August 30, 2010
The Beauty of Humanity Movement by Camilla Gibb
Camilla Gibb doesn’t reinvent the novel in her latest The Beauty of Humanity Movement, but she challenges the limits of what a book can hold. Her book is packed full with the expansiveness of its story, its vividness of place, of history, its multiple points of view, and voices, and languages, and cultures, and art. Depicting humanity at its ugliest, and most beautiful, all very tidily in under 300 pages of gorgeous prose, The Beauty of Humanity Movement was absolutely a pleasure to read.
The book takes place in Hanoi, “the Vietnamese heart”, the city from which was born pho: “a combination of the rice noodles that predominated after a thousand years of Chinese occupation and the taste for beef the Vietnamese acquired under the French”. In the city, Old Man Hung’s pho is famous, its mere aroma bringing men to their knees. He’d had a shop years ago, but lost it when everything was nationalized, and these days couldn’t afford the rents or the bribe money that would be required to even secure a lease.
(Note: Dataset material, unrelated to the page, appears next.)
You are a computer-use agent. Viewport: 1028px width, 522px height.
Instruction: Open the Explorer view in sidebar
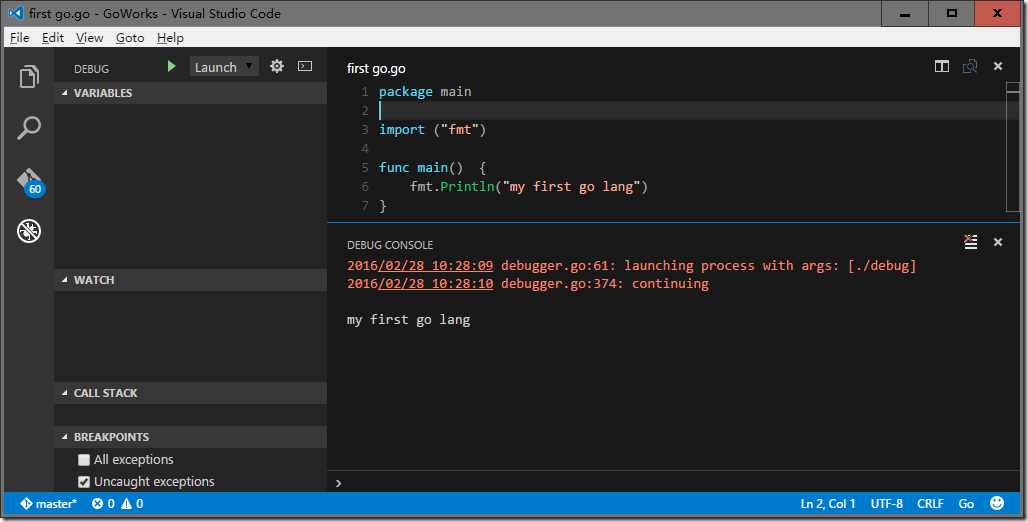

Pho’s shop had been a gathering place for radicals in the 1950s, when the Vietnamese people were rising up to overthrow their French oppressors. The artists and poets who’d met there had been part of The Beauty of Humanity Movement, which envisioned a glorious kind of socialism, and not one that merely replicated the tyranny that had come before it. Of course, this kind of vision is the sort that gets men in trouble, and eventually the authorities clamped down on their expression. Their leader, the poet Dao, was sent away to an appropriately-ominous-sounding “re-education camp”, and he is never heard from again.
Two generations later, Dao’s grandson is a young man with endless potential, in comparison with his parents who’d toiled for years in a ping-pong ball factory. Tu had become a math teacher, and then realized that loving math and teaching math are not synonymous experiences. He’d left his profession to give tours of Hanoi to Americans, and to pursue happiness in both the material and ideal senses. Though he is not so forward-looking– he reveres Hung, his family patriarch, who took over the role after Dao was lost, and kept the poet’s memory alive for his descendants. And so Tu continues to visit Hung, who lives in a shack and serves his pho from a ramshackle cart, and who belongs to a older Vietnam that is quickly disappearing.
Gibb’s narrative spins all these strands around a character called Maggie, Vietnam-born but American-raised. An art dealer and curator, she has come to Vietnam to find a trace of her father, an artist, who may have been part of Dao’s movement. Everybody she speaks to tells her she should talk to Hung, but when she finally finds him, it seems the old man’s memory is beginning to fail. He and Maggie work together to possibly recover some pieces of the abundance that was lost.
Though The Beauty of Humanity Movement is her fourth novel, in many ways it represents a sophomore effort for Gibb, an attempt to follow the “break-out success” of 2005’s Sweetness in the Belly. Both novels are enriched by Gibb’s background as an anthropologist, and manage to contain the stuff of culture but get bogged down by it– Gibb spins the stuff into story. And though this new book does not quite mesmerize in the way that Sweetness… did, that’s a lot to ask of any book, and so I’ll settle for just being glad that Camilla Gibb has written another wonderful novel.